Boston
AirBnB Analysis
First deliverable for the Udacity Data Scientist Nanodegree Have a look at the code on my Github: Github
Libraries: numpy, pandas, matplotlib, searborn, plotly, sklearn
Brief Overview:
Goal
- Analyze a dataset and write a blogpost about it
- Ask Questions and answer them through visualizations
Tools
- NumPy and Pandas to analyze data
- Matplotlib, Seaborn and Plotly to create visualizations
- Scikit-learn for a linear Regression (see the effect of each feature on the price)
Results
- Blog post on Medium
- Best travel dates: between January and April on a Monday, Tuesday or Wednesday
- Wort travel day: date of the Boston Marathon
- Best location: Roxbury is affordable and close to Downtown
Challenges
- Creating an interactiv map with every AirBnb ploted to it with meta information
What did I learn?
- Plotting geographic data (longitude and latitude) with Plotly for interactivity
- Did a lot of plotting and arranging data to get the right format
Introduction
The goal of this project was to write a blog post about a data analysis.

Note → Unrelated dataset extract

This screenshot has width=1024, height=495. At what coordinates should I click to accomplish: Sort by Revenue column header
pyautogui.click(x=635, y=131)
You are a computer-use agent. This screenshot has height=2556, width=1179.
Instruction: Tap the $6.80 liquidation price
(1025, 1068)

This involved coming up with questions about a dataset and then editing the dataset to answer the questions. The final step was then to write the answers in a readable report for a non-technical audience. The article can be accessed here.

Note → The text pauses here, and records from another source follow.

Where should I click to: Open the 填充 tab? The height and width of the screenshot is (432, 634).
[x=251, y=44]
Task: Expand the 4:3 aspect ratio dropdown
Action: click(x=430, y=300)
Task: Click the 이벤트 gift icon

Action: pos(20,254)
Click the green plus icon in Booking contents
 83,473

I decided to analyze the AirBnB dataset of Boston from the perspective of a traveler who wants to stay in Boston as cheaply as possible. Link to dataset.
What did I do?
First, I looked at the data set. From the three datasets I used two:
- listings.csv: full description of the listing
- calendar.csv: shows the availability of each listing for each day and a corresponding price, when the listing is available
After assessing the data I transformed columns that weren’t in the right data format removed outliers in the dataset, based on the respected histograms. After that the data was ready to be used for the questions. I will shortly describe what I did in a more technical way, if you want to read about more of the interpretations please read the medium article.
Question 1: What is the availability over the year and how does the price develop? For this question, I visualized the sum of available AirBnBs versus the average price per day. I also noticed a certain pattern (seasonality) in the average price.

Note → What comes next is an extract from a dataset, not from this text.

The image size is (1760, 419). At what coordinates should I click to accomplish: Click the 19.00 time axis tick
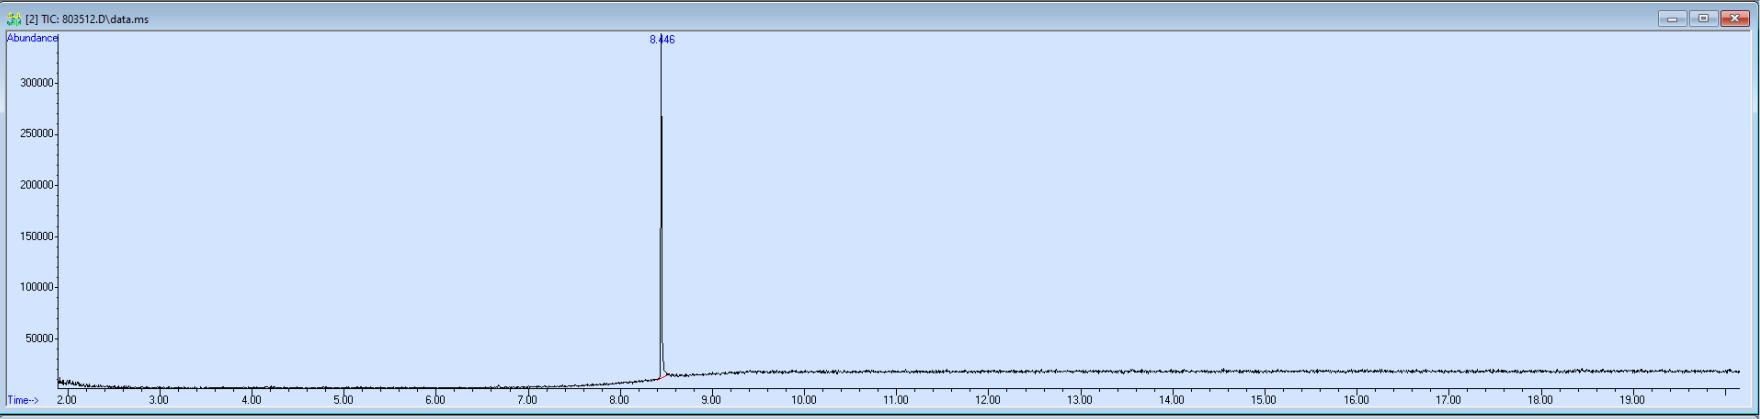tap(1632, 400)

Question 2: Where are the BnBs in Boston and how expensive is each of them? Interactive visualization with plotly. Polted every listing on AirBnB over a map and color-coded the price.
Question 3: Which neighborhoods are the most expensive? Concise visualization to showcase the difference in price per neighborhood (distance to the average price).
Question 4: What features influence the price of a BnB? To answer this question I needed to clean the data more so I could use it in a multiple regression to get the weights of each feature of a AirBnB (based on the listings) and order them by importance.
- Dealt with missing values
- Checked correlations
- Looked at the relationship between categorical features and price
- Feature engineering
- Created dummy variables
Question 5: How does amenities impact the price? For this question I looked at one specific features: the amenities of an AirBnB. To answer the question I used the calculated weights in question 4.